Welsh Language/Archive 1 - Distribution of Welsh Speakers

Distribution of Welsh Speakers

Welsh has been spoken continuously in Wales throughout recorded history, but by 1911 it had become a minority language, spoken by 43.5% of the population. While this decline continued over the following decades, the language did not die out. By the start of the twenty-first century, numbers had begun to increase again. The 2004 Welsh Language Use Survey showed 21.7% of the population of Wales to be Welsh speakers, compared with 20.8% in the 2001 census, and 18.5% in 1991. The 2011 census, however, showed a slight decline to 562,000, or 19% of the population. The census also showed a "big drop" in the number of speakers in the Welsh-speaking heartlands, with the number dropping to under 50% in Ceredigion and Carmarthenshire for the first time.

The number of Welsh speakers in the rest of Britain has not yet been compiled for statistical purposes. In 1993, S4C, the Welsh-language television channel, published the results of a survey into the numbers of people who spoke or understood Welsh, which estimated that there were around 133,000 Welsh-speakers living in England, about 50,000 of them in the Greater London area.

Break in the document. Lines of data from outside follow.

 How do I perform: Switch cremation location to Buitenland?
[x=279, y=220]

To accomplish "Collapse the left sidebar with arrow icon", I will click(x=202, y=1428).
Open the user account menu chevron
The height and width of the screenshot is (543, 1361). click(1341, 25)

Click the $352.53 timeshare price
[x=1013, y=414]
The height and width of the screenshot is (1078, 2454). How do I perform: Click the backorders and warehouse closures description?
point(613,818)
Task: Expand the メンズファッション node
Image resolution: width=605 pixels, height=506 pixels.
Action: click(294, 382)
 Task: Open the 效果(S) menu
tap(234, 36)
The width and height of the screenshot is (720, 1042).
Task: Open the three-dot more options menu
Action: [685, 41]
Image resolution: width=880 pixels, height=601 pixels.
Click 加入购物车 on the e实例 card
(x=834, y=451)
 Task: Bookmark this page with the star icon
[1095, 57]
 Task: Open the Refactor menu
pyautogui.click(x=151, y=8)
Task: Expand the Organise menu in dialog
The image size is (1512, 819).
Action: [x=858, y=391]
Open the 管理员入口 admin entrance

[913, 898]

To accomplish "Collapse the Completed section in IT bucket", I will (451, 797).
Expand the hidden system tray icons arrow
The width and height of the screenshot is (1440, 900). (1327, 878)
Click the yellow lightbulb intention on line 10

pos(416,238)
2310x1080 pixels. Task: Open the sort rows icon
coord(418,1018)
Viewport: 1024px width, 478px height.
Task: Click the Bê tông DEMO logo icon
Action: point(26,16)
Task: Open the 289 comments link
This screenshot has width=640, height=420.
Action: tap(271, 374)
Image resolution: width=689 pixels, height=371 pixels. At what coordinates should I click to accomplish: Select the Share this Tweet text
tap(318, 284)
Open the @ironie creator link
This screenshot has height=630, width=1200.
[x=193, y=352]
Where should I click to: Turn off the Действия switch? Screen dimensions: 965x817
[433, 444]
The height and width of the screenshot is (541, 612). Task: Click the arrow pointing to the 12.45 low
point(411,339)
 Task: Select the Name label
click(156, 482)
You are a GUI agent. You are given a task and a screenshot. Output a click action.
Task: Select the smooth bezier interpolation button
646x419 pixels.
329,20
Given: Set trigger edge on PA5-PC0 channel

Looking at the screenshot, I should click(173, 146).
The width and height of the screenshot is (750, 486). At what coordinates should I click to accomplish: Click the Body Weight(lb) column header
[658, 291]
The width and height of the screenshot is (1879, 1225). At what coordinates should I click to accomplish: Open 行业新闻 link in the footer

The Welsh Language Board, on the basis of an analysis of the Office for National Statistics Longitudinal Study, estimated there were 110,000 Welsh-speakers in England, and another thousand in Scotland and Northern Ireland.

Welsh speaking communities persisted across the English Border well into the modern period:

Archenfield was still Welsh enough in the time of Elizabeth for the bishop of Hereford to be made responsible together with the four Welsh bishops for the translation of the Bible and the Book of Common Prayer into Welsh. Welsh was still commonly spoken here in the first half of the nineteenth century, and we are told that churchwardens’ notices were put up in both Welsh and English until about 1860.

Historically, large numbers of Welsh people spoke only Welsh. Over the course of the twentieth century this monolingual population "all but disappeared", but a small percentage remained at the time of the 1981 census. Most Welsh speakers in Wales also speak English (while in Chubut Province, Argentina, most speakers can speak Spanish – see Y Wladfa). However, many Welsh speakers are more comfortable expressing themselves in Welsh than in English. A speaker's choice of language can vary according to the subject domain and the social context, even within a single discourse (known in linguistics as code-switching).

Welsh as a first language is largely concentrated in the north and west of Wales, principally Gwynedd, Conwy, Denbighshire (Sir Ddinbych), Anglesey (Ynys Môn), Carmarthenshire (Sir Gâr), north Pembrokeshire (Sir Benfro), Ceredigion, parts of Glamorgan (Morgannwg), and north-west and extreme south-west Powys, although first-language and other fluent speakers can be found throughout Wales.